I have a new Saphire Radeon 9250 in a brand new Compaq Presario. The PC has 1 cpu fan (AMD Sempron 3000+) and 1 80mm case fan that usually rotates on a low frequency (the PC is very quiet). After an hour my screen starts to show purple lines, and sometimes letters on my screen (in dialog boxes etc) turn partially purple:












Is that typical for an overheating GPU or should I look elsewhere for a solution? If it's the GPU, can I prevent this with ATITool? I haven't yet tried ATITool, because I want to know first if it's really my videocard.

Thanks!!

Edit:
Pictures offline


----------



## stordoff (Jun 27, 2005)

they are artifacts , possibley overheating


----------



## michiel1978 (Jun 27, 2005)

Ok, thanks. So l should use ATITool to lower the clock frequency then? Is there any rule of thumb for the settings of processor and memory, or can I just lower both by 30 or whatever?


----------



## stordoff (Jun 27, 2005)

i recommend better cooling , rather than under clocking


----------



## michiel1978 (Jun 27, 2005)

Well, for me performance isn't really important, I just bought a simple card to get a decent resolution/refresh, but I don't play games. Also, fitting another fan would mean drilling holes in the chassis, since there's not available slot for an extra fan.

I have now had no artifacts for the whole day, and both CPU and Mem are on -40 from the default. I'll try to improve on that, but for me it's fine.

However, in the future, I will look for a videocard that's either actively cooled (but it must still be very quiet) or I'll invest in better passive cooling (like Zalman).


----------



## Muad'Dib (Jun 30, 2005)

it looks like defective RAM.


----------



## Clock Master (Jul 4, 2005)

Yes that's definetly memory issue's there. I had a ATI 9800XT do the same thing from high temps all the time(70+ Celcius). You should see if the warranty is sill good. If not you should get some ram sinks, cause if this happens after an hour or so and it's ok from the start that means the memory is getting too hot and has electro migration from running so hot all the time.
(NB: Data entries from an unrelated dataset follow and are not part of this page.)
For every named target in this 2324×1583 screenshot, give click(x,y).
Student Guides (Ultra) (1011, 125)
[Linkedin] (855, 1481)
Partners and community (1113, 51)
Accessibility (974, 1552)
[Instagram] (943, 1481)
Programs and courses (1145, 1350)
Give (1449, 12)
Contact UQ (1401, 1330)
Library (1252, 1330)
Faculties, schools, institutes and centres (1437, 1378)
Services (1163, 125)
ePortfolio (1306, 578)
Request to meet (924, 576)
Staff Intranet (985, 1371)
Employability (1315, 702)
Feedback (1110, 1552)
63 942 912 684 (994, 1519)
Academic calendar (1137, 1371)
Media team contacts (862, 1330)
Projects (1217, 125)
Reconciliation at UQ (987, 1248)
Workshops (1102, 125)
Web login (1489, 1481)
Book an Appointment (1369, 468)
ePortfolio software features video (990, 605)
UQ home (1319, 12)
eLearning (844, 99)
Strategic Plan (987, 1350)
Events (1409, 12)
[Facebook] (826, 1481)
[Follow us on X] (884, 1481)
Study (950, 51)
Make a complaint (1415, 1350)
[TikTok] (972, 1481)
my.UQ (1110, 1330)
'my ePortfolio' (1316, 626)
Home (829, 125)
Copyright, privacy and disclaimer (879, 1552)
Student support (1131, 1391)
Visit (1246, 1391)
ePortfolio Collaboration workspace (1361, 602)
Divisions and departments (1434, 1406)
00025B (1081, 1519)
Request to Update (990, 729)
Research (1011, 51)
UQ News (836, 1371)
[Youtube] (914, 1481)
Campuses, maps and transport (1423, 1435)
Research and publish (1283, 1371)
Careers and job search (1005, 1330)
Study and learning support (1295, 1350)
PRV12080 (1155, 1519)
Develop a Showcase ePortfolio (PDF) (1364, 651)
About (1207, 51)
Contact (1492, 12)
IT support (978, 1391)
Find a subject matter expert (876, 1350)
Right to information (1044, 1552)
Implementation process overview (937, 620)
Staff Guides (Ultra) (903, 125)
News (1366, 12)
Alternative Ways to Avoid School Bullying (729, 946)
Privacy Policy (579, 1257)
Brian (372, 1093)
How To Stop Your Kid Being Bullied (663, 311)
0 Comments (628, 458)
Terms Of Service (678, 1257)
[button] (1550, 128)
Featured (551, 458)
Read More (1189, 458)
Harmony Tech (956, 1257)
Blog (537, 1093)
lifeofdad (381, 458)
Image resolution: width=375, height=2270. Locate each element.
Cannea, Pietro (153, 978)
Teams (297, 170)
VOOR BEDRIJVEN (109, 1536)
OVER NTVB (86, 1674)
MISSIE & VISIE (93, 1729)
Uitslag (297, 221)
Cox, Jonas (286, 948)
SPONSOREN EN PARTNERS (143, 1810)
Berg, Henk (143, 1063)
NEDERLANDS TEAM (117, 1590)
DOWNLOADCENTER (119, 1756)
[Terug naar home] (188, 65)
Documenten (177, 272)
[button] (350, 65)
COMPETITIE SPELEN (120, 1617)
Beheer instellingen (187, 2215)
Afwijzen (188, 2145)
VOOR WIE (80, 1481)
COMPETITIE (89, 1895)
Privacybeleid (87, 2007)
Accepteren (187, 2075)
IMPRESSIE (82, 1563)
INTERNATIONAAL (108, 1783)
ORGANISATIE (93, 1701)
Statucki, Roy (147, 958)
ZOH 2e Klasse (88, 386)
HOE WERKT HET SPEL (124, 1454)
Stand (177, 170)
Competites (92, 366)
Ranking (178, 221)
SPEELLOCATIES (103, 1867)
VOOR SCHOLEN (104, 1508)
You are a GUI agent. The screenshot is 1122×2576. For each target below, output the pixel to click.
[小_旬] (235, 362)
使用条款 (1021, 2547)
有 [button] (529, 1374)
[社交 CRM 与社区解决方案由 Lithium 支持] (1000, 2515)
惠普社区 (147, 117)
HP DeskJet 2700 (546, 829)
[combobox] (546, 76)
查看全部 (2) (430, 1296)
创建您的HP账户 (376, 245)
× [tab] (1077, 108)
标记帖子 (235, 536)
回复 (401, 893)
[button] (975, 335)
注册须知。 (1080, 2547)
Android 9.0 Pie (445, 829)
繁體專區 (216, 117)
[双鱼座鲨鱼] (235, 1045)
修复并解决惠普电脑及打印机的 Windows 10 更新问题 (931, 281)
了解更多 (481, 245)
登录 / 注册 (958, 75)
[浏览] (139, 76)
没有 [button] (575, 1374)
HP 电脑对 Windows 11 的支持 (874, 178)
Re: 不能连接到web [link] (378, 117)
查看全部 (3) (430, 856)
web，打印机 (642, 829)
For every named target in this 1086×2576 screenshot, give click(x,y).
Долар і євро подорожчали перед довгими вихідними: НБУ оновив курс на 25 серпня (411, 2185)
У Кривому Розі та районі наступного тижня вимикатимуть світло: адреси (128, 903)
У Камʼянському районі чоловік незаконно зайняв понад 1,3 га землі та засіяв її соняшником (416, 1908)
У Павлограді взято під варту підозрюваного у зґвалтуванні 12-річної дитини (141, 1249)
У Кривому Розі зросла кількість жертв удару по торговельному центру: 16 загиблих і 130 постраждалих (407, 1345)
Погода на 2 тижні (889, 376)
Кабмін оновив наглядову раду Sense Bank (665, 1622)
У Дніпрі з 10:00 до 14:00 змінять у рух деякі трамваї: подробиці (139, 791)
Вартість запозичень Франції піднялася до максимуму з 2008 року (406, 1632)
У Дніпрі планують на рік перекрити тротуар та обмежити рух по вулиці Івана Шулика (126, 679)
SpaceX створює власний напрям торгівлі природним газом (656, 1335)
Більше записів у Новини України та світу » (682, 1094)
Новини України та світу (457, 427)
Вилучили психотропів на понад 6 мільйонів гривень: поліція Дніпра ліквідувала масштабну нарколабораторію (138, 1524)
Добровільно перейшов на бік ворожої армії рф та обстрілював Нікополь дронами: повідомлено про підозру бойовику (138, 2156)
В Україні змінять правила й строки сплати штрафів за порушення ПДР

Get copper ram sinks with thermal epoxy, and if your lucky you wont have any problems.


----------



## Clock Master (Jul 4, 2005)

Oh by the way, if you decide to put the ram sinks on use a mix of 50% thermal epoxy and 50% thermal paste and you should still be able to remove your heatsinks if you wish to. Just mix the stuff up real good. Sorry for the double post guys, I forgot to mention this before.


----------